=== Exercícios ===
1 - Responda com base no texto sobre o governo Trump:
(a) Há quanto tempo Trump está no governo?
(b) De qual organização Trump anuncia a retirada dos Estados Unidos?
(c) O que Trump disse ter admirado na Rotunda?
2 - Copie do texto sobre o governo Trump o trecho que começa em "Não há como" e vai até "Musk no Espaço.", incluindo essas palavras.

**** Documento de origem ****

Apenas uma semana no governo, Trump semeia os grãos da discórdia, da tristeza, da desumanidade com a empáfia retórica de um Buda sonolento com ácidos refluxos de ódio.

À tristeza devastadora da faixa de Gaza se juntam agora as patrulhas armadas diante do pranto inconsolável de imigrantes retirados à força de seus magros sonhos de pão e liberdade.

Animado, talvez por uma pulsão, que se Freud fosse vivo talvez denominasse de “Pulsão de Herodes”, Trump extirpa os nascituros da cidadania redentora e, finalmente, acende a primeira revolta de seu próprio povo contra o desrespeito ao preceito constitucional.

Outros conflitos virão, anunciados pelo desprezo granítico aos esforços da humanidade contra os desastres climáticos que compuseram a música de fundo da cerimônia da posse presidencial destruindo a fogo as mansões de Los Angeles e soterrando no gelo as vias e estradas de Washington DC.

Triste sinfonia para um narcisista tóxico a ter que fazer seu horrendo discurso inaugural na Rotunda do Capitólio a nos lembrar a todos universo afora a barbaridade dita patriótica do 6 de janeiro.

Não há como ainda não lembrar de Freud, quando, perguntado sobre o que achou da Rotunda, Trump tenha dito que se havia maravilhado com “a excelência acústica” da sala, o que não deixa de reconhecer que o bem ou o mal que ali ocorram chegam sempre aos ouvidos de todos nós. Para nosso aplauso. Para nosso repúdio.

Ainda não satisfeito com o desmonte dos melhores passos de seus antepassados, Trump anuncia com soberba a retirada dos Estados Unidos da Organização Mundial da Saúde, como se a epidemia da covid não pudesse se repetir desta ou de outra forma, e mais do que nunca a pesquisa e o acesso a medicamentos fossem mais do que prioritários. Muito mais prioritários do que as travessuras de Musk no Espaço.

Trump se esmerou em poucas horas a pisotear sobre os passos de Roosevelt e Churchill na construção de um pós-guerra centrado no Direito Internacional. Os passos dos grandes estadistas dos pós-guerra foram perdidos na memória de Trump, que se assanha em expor o projeto regressivo-autoritário do MAGA, codinome "Nova-Diplomacia das canhoneiras" .

**** Dados fornecidos ****

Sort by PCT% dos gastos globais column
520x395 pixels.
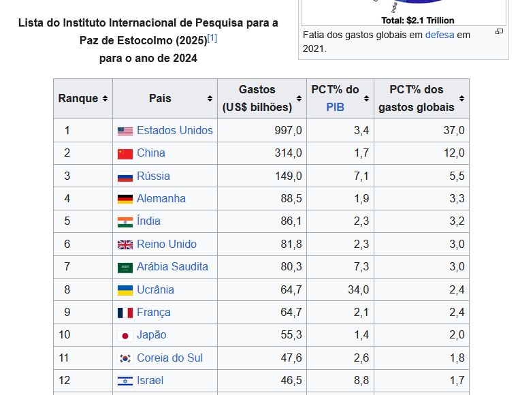tap(461, 99)
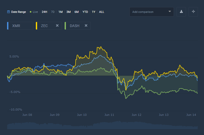This screenshot has width=204, height=135.
Task: Toggle the ZEC series label
Action: click(x=44, y=26)
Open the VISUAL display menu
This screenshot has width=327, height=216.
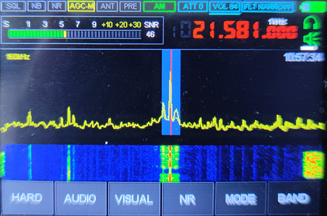pyautogui.click(x=134, y=197)
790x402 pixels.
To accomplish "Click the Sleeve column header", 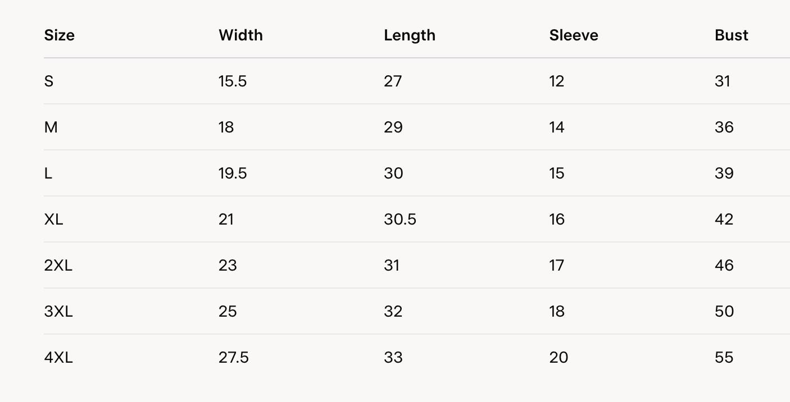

****

=== Respostas ===
1 -
(a) Apenas uma semana.
(b) Da Organização Mundial da Saúde.
(c) A "excelência acústica" da sala.

2 -
Não há como ainda não lembrar de Freud, quando, perguntado sobre o que achou da Rotunda, Trump tenha dito que se havia maravilhado com “a excelência acústica” da sala, o que não deixa de reconhecer que o bem ou o mal que ali ocorram chegam sempre aos ouvidos de todos nós. Para nosso aplauso. Para nosso repúdio.

Ainda não satisfeito com o desmonte dos melhores passos de seus antepassados, Trump anuncia com soberba a retirada dos Estados Unidos da Organização Mundial da Saúde, como se a epidemia da covid não pudesse se repetir desta ou de outra forma, e mais do que nunca a pesquisa e o acesso a medicamentos fossem mais do que prioritários. Muito mais prioritários do que as travessuras de Musk no Espaço.